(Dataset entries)
* * * * *
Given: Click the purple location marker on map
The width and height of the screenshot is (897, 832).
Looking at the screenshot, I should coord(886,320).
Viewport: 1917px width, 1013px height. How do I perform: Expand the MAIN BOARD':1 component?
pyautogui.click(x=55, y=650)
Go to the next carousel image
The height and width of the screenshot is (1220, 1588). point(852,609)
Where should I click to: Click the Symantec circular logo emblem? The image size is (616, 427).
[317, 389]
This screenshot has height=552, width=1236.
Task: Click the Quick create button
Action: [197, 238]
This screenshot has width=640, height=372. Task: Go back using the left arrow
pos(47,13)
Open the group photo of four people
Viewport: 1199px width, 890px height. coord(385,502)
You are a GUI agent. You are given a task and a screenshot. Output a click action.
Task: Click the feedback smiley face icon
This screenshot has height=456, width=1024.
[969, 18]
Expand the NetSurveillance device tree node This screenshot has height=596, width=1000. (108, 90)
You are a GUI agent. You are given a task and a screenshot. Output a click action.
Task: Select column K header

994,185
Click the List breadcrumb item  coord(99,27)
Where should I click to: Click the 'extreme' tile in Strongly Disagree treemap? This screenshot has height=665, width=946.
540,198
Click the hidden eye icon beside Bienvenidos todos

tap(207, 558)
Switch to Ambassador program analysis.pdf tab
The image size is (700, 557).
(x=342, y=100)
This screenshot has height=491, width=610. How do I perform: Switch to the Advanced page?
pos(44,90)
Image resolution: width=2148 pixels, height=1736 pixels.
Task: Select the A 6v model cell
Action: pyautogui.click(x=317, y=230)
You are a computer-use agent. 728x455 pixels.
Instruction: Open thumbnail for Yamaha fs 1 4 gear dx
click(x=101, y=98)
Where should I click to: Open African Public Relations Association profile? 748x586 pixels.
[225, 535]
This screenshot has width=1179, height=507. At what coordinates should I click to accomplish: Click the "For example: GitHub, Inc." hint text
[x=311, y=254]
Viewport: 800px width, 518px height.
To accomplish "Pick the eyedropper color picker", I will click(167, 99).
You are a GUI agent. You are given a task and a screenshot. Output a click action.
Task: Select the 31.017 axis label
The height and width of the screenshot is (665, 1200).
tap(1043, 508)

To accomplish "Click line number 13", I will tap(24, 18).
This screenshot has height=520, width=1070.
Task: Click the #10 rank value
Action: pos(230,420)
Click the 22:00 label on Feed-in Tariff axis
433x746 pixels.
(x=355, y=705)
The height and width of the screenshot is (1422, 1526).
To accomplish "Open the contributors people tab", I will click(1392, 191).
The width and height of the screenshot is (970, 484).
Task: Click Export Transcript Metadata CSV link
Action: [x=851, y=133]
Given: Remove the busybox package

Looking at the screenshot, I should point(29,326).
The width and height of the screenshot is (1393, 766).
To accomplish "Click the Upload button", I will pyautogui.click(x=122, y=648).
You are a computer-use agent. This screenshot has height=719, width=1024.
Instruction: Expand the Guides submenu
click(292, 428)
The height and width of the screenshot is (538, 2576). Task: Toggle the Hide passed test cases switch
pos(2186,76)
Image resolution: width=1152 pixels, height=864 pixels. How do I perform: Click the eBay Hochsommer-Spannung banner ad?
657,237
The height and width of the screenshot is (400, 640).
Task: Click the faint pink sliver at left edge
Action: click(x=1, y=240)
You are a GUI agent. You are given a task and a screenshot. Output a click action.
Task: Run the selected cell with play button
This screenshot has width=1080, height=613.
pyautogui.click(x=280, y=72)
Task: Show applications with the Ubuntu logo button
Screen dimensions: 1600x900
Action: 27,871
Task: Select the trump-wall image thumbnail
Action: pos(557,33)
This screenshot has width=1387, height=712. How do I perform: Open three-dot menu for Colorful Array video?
* * * * *
*THE PROBLEM*:
From the first line through the last, repeat the entries exactly.

*YOUR RESPONSE*:
Given: Click the purple location marker on map
The width and height of the screenshot is (897, 832).
Looking at the screenshot, I should coord(886,320).
Viewport: 1917px width, 1013px height. How do I perform: Expand the MAIN BOARD':1 component?
pyautogui.click(x=55, y=650)
Go to the next carousel image
The height and width of the screenshot is (1220, 1588). point(852,609)
Where should I click to: Click the Symantec circular logo emblem? The image size is (616, 427).
[317, 389]
This screenshot has height=552, width=1236.
Task: Click the Quick create button
Action: [197, 238]
This screenshot has width=640, height=372. Task: Go back using the left arrow
pos(47,13)
Open the group photo of four people
Viewport: 1199px width, 890px height. coord(385,502)
You are a GUI agent. You are given a task and a screenshot. Output a click action.
Task: Click the feedback smiley face icon
This screenshot has height=456, width=1024.
[969, 18]
Expand the NetSurveillance device tree node This screenshot has height=596, width=1000. (108, 90)
You are a GUI agent. You are given a task and a screenshot. Output a click action.
Task: Select column K header

994,185
Click the List breadcrumb item  coord(99,27)
Where should I click to: Click the 'extreme' tile in Strongly Disagree treemap? This screenshot has height=665, width=946.
540,198
Click the hidden eye icon beside Bienvenidos todos

tap(207, 558)
Switch to Ambassador program analysis.pdf tab
The image size is (700, 557).
(x=342, y=100)
This screenshot has height=491, width=610. How do I perform: Switch to the Advanced page?
pos(44,90)
Image resolution: width=2148 pixels, height=1736 pixels.
Task: Select the A 6v model cell
Action: pyautogui.click(x=317, y=230)
You are a computer-use agent. 728x455 pixels.
Instruction: Open thumbnail for Yamaha fs 1 4 gear dx
click(x=101, y=98)
Where should I click to: Open African Public Relations Association profile? 748x586 pixels.
[225, 535]
This screenshot has width=1179, height=507. At what coordinates should I click to accomplish: Click the "For example: GitHub, Inc." hint text
[x=311, y=254]
Viewport: 800px width, 518px height.
To accomplish "Pick the eyedropper color picker", I will click(167, 99).
You are a GUI agent. You are given a task and a screenshot. Output a click action.
Task: Select the 31.017 axis label
The height and width of the screenshot is (665, 1200).
tap(1043, 508)

To accomplish "Click line number 13", I will tap(24, 18).
This screenshot has height=520, width=1070.
Task: Click the #10 rank value
Action: pos(230,420)
Click the 22:00 label on Feed-in Tariff axis
433x746 pixels.
(x=355, y=705)
The height and width of the screenshot is (1422, 1526).
To accomplish "Open the contributors people tab", I will click(1392, 191).
The width and height of the screenshot is (970, 484).
Task: Click Export Transcript Metadata CSV link
Action: [x=851, y=133]
Given: Remove the busybox package

Looking at the screenshot, I should point(29,326).
The width and height of the screenshot is (1393, 766).
To accomplish "Click the Upload button", I will pyautogui.click(x=122, y=648).
You are a computer-use agent. This screenshot has height=719, width=1024.
Instruction: Expand the Guides submenu
click(292, 428)
The height and width of the screenshot is (538, 2576). Task: Toggle the Hide passed test cases switch
pos(2186,76)
Image resolution: width=1152 pixels, height=864 pixels. How do I perform: Click the eBay Hochsommer-Spannung banner ad?
657,237
The height and width of the screenshot is (400, 640).
Task: Click the faint pink sliver at left edge
Action: click(x=1, y=240)
You are a GUI agent. You are given a task and a screenshot. Output a click action.
Task: Run the selected cell with play button
This screenshot has width=1080, height=613.
pyautogui.click(x=280, y=72)
Task: Show applications with the Ubuntu logo button
Screen dimensions: 1600x900
Action: 27,871
Task: Select the trump-wall image thumbnail
Action: pos(557,33)
This screenshot has width=1387, height=712. How do I perform: Open three-dot menu for Colorful Array video?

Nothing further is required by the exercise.